++++ Task data ++++

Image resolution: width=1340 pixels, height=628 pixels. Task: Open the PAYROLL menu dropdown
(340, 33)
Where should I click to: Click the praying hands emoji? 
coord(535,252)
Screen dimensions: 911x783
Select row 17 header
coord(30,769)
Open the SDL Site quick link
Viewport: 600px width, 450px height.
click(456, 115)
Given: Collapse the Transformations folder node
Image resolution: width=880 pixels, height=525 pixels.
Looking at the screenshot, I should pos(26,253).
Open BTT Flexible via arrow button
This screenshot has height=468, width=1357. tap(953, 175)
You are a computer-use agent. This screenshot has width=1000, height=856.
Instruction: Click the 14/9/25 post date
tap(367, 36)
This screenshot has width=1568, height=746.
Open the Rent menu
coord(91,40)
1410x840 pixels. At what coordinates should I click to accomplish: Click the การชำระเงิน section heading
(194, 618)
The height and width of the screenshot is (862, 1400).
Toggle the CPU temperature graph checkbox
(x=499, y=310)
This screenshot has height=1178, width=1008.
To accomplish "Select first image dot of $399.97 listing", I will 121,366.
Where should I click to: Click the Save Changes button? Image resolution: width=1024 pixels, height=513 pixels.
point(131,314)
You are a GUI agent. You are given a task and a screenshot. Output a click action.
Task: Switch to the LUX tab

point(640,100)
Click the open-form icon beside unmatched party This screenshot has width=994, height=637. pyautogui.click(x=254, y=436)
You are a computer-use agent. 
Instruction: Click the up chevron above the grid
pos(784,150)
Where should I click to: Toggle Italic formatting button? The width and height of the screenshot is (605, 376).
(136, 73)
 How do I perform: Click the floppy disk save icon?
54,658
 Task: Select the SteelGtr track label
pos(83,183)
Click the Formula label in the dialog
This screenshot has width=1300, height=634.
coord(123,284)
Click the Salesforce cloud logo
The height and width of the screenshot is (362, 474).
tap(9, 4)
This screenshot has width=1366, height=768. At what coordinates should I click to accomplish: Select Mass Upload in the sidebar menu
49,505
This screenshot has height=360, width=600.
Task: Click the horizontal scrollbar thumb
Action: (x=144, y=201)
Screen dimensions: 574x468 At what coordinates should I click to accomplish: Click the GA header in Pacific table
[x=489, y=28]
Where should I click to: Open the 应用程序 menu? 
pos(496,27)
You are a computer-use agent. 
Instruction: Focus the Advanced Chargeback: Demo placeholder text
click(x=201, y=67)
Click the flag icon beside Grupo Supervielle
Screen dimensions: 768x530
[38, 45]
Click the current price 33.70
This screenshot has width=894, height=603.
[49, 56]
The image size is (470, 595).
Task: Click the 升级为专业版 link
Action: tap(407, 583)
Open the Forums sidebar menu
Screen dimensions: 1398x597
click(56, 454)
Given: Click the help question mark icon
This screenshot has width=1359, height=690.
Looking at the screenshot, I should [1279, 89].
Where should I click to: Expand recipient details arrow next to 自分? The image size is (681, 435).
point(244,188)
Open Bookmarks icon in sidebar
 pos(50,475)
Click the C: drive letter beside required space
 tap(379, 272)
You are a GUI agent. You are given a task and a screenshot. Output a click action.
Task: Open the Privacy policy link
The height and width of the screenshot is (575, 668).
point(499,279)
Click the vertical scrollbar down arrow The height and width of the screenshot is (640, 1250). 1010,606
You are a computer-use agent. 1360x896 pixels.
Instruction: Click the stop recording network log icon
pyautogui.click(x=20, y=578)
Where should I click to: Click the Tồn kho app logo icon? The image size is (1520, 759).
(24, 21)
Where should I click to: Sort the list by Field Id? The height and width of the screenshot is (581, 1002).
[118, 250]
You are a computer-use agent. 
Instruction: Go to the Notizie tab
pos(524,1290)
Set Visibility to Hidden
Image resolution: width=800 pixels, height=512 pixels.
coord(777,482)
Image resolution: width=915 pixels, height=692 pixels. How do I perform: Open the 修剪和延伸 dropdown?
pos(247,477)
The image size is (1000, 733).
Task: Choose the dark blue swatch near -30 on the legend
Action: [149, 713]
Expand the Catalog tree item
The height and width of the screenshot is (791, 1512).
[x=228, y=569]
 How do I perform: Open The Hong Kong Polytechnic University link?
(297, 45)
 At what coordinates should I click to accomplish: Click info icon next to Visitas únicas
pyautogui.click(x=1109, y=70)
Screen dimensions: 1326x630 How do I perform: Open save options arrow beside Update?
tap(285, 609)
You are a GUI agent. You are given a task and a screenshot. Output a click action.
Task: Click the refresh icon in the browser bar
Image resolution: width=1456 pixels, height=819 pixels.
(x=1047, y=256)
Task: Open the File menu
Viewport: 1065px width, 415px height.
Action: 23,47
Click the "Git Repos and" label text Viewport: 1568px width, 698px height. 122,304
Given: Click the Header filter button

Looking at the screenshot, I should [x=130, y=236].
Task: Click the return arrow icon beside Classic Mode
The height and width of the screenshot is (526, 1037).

++++

[Description of the task]: Retype the data in full, and keep every line identical to the original.

[Reply to the exercise]:
Image resolution: width=1340 pixels, height=628 pixels. Task: Open the PAYROLL menu dropdown
(340, 33)
Where should I click to: Click the praying hands emoji? 
coord(535,252)
Screen dimensions: 911x783
Select row 17 header
coord(30,769)
Open the SDL Site quick link
Viewport: 600px width, 450px height.
click(456, 115)
Given: Collapse the Transformations folder node
Image resolution: width=880 pixels, height=525 pixels.
Looking at the screenshot, I should pos(26,253).
Open BTT Flexible via arrow button
This screenshot has height=468, width=1357. tap(953, 175)
You are a computer-use agent. This screenshot has width=1000, height=856.
Instruction: Click the 14/9/25 post date
tap(367, 36)
This screenshot has width=1568, height=746.
Open the Rent menu
coord(91,40)
1410x840 pixels. At what coordinates should I click to accomplish: Click the การชำระเงิน section heading
(194, 618)
The height and width of the screenshot is (862, 1400).
Toggle the CPU temperature graph checkbox
(x=499, y=310)
This screenshot has height=1178, width=1008.
To accomplish "Select first image dot of $399.97 listing", I will 121,366.
Where should I click to: Click the Save Changes button? Image resolution: width=1024 pixels, height=513 pixels.
point(131,314)
You are a GUI agent. You are given a task and a screenshot. Output a click action.
Task: Switch to the LUX tab

point(640,100)
Click the open-form icon beside unmatched party This screenshot has width=994, height=637. pyautogui.click(x=254, y=436)
You are a computer-use agent. 
Instruction: Click the up chevron above the grid
pos(784,150)
Where should I click to: Toggle Italic formatting button? The width and height of the screenshot is (605, 376).
(136, 73)
 How do I perform: Click the floppy disk save icon?
54,658
 Task: Select the SteelGtr track label
pos(83,183)
Click the Formula label in the dialog
This screenshot has width=1300, height=634.
coord(123,284)
Click the Salesforce cloud logo
The height and width of the screenshot is (362, 474).
tap(9, 4)
This screenshot has width=1366, height=768. At what coordinates should I click to accomplish: Select Mass Upload in the sidebar menu
49,505
This screenshot has height=360, width=600.
Task: Click the horizontal scrollbar thumb
Action: (x=144, y=201)
Screen dimensions: 574x468 At what coordinates should I click to accomplish: Click the GA header in Pacific table
[x=489, y=28]
Where should I click to: Open the 应用程序 menu? 
pos(496,27)
You are a computer-use agent. 
Instruction: Focus the Advanced Chargeback: Demo placeholder text
click(x=201, y=67)
Click the flag icon beside Grupo Supervielle
Screen dimensions: 768x530
[38, 45]
Click the current price 33.70
This screenshot has width=894, height=603.
[49, 56]
The image size is (470, 595).
Task: Click the 升级为专业版 link
Action: tap(407, 583)
Open the Forums sidebar menu
Screen dimensions: 1398x597
click(56, 454)
Given: Click the help question mark icon
This screenshot has width=1359, height=690.
Looking at the screenshot, I should [1279, 89].
Where should I click to: Expand recipient details arrow next to 自分? The image size is (681, 435).
point(244,188)
Open Bookmarks icon in sidebar
 pos(50,475)
Click the C: drive letter beside required space
 tap(379, 272)
You are a GUI agent. You are given a task and a screenshot. Output a click action.
Task: Open the Privacy policy link
The height and width of the screenshot is (575, 668).
point(499,279)
Click the vertical scrollbar down arrow The height and width of the screenshot is (640, 1250). 1010,606
You are a computer-use agent. 1360x896 pixels.
Instruction: Click the stop recording network log icon
pyautogui.click(x=20, y=578)
Where should I click to: Click the Tồn kho app logo icon? The image size is (1520, 759).
(24, 21)
Where should I click to: Sort the list by Field Id? The height and width of the screenshot is (581, 1002).
[118, 250]
You are a computer-use agent. 
Instruction: Go to the Notizie tab
pos(524,1290)
Set Visibility to Hidden
Image resolution: width=800 pixels, height=512 pixels.
coord(777,482)
Image resolution: width=915 pixels, height=692 pixels. How do I perform: Open the 修剪和延伸 dropdown?
pos(247,477)
The image size is (1000, 733).
Task: Choose the dark blue swatch near -30 on the legend
Action: [149, 713]
Expand the Catalog tree item
The height and width of the screenshot is (791, 1512).
[x=228, y=569]
 How do I perform: Open The Hong Kong Polytechnic University link?
(297, 45)
 At what coordinates should I click to accomplish: Click info icon next to Visitas únicas
pyautogui.click(x=1109, y=70)
Screen dimensions: 1326x630 How do I perform: Open save options arrow beside Update?
tap(285, 609)
You are a GUI agent. You are given a task and a screenshot. Output a click action.
Task: Click the refresh icon in the browser bar
Image resolution: width=1456 pixels, height=819 pixels.
(x=1047, y=256)
Task: Open the File menu
Viewport: 1065px width, 415px height.
Action: 23,47
Click the "Git Repos and" label text Viewport: 1568px width, 698px height. 122,304
Given: Click the Header filter button

Looking at the screenshot, I should [x=130, y=236].
Task: Click the return arrow icon beside Classic Mode
The height and width of the screenshot is (526, 1037).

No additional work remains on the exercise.